Our class consisted of two men and three women, and as the class went on I began to notice a divide. In general, the girls in our class, myself included, participated much less in class, especially as time went on. I personally felt increasingly intimidated by the class, and though I have no way of knowing for certain, it seemed the other two girls shared my feelings.

According to a study by psychologists Jane Stout, Nilanjana Dasgupta, Matthew Hunsinger, and Melissa A. McManus of the University of Massachusetts, this may be more than a coincidence.

The study found that more female students answered questions in math or science classes with female professors by the end of the semester, despite beginning the semester with slightly more female students answering questions in classes with male professors than female.

Additionally, 12 percent of female students approached both their male and female professors for help at the beginning of the semester; by the end of the semester, classes with female professors had a slight increase in this category, but in classes taught by male professors, zero female students approached the professors.

“(The study) found that women ended up with less confidence in their mathematical abilities when their teachers were men rather than women,” said an article by Slate. “This happened even when women outperformed men on actual tests of math performance.”

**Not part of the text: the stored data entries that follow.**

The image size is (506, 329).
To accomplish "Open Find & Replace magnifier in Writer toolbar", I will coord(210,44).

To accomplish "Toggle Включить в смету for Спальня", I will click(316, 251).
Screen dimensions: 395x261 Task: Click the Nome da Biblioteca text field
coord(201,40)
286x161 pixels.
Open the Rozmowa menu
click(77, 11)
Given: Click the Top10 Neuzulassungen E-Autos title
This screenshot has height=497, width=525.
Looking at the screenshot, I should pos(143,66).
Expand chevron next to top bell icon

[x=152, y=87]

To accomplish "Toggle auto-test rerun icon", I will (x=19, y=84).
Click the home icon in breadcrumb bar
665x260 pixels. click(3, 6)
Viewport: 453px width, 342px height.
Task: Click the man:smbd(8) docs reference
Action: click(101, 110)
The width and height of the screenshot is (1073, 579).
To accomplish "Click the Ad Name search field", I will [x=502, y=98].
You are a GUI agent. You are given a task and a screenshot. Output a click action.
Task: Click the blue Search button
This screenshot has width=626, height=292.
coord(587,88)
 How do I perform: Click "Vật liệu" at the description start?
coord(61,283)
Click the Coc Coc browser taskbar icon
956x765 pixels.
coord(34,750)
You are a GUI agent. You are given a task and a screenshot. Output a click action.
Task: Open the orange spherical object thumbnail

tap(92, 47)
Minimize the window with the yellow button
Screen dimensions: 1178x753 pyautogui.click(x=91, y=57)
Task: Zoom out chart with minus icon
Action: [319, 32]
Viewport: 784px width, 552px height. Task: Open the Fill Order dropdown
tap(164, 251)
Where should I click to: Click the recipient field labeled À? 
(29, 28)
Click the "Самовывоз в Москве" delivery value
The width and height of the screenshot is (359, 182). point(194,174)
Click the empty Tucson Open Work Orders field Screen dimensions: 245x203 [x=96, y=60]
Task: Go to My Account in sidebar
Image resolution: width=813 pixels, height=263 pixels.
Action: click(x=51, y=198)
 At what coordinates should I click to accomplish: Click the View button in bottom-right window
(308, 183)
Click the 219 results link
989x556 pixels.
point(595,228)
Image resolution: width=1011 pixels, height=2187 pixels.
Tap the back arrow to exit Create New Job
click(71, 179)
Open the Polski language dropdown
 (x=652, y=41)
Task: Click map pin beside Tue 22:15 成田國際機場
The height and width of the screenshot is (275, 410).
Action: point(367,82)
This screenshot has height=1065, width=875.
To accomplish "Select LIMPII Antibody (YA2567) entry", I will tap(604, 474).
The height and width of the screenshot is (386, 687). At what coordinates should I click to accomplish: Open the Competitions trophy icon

In my experience, I found this to be true. I know that by the end of the semester I felt extremely frustrated and unsure of my mathematical abilities, despite making a good grade in the class overall.

At Guilford, male mathematics full-time professors outnumber their female counterparts 5-0. However, this is not a Guilford-exclusive problem; such disproportion is also true of UNC Greensboro and schools across the nation.

Unfortunately, it seems this is the product of a perpetuating cycle, according to Slate. Because there are fewer female math teachers or professors, fewer women are interested in mathematics, so the number of professors does not increase.

“These experiments suggest that subtle and unconscious factors skew the ‘free choices’ we make,” said an article inSlate. “The career choices of men and women are affected far more by discrimination than by any innate differences between men and women.”

However, Slate adds, “overt sexism does not explain these findings.”

This is generally not a case of purposeful sexism from male professors towards female students. I can attest, and I’m sure many other women in mathematics courses would agree, that I have never experienced any sexism or evidence of male professors preferring male students in the math department.

Still, I believe internalized sexism exists and makes it challenging for women to enjoy math and science. The most harmful part is that many do not realize this could be part of the problem, instead believing that they are simply not interested in math or science. Unfortunately, this perpetuates stereotypical gender roles which leads to a cycle of women who do not pursue careers in math or science.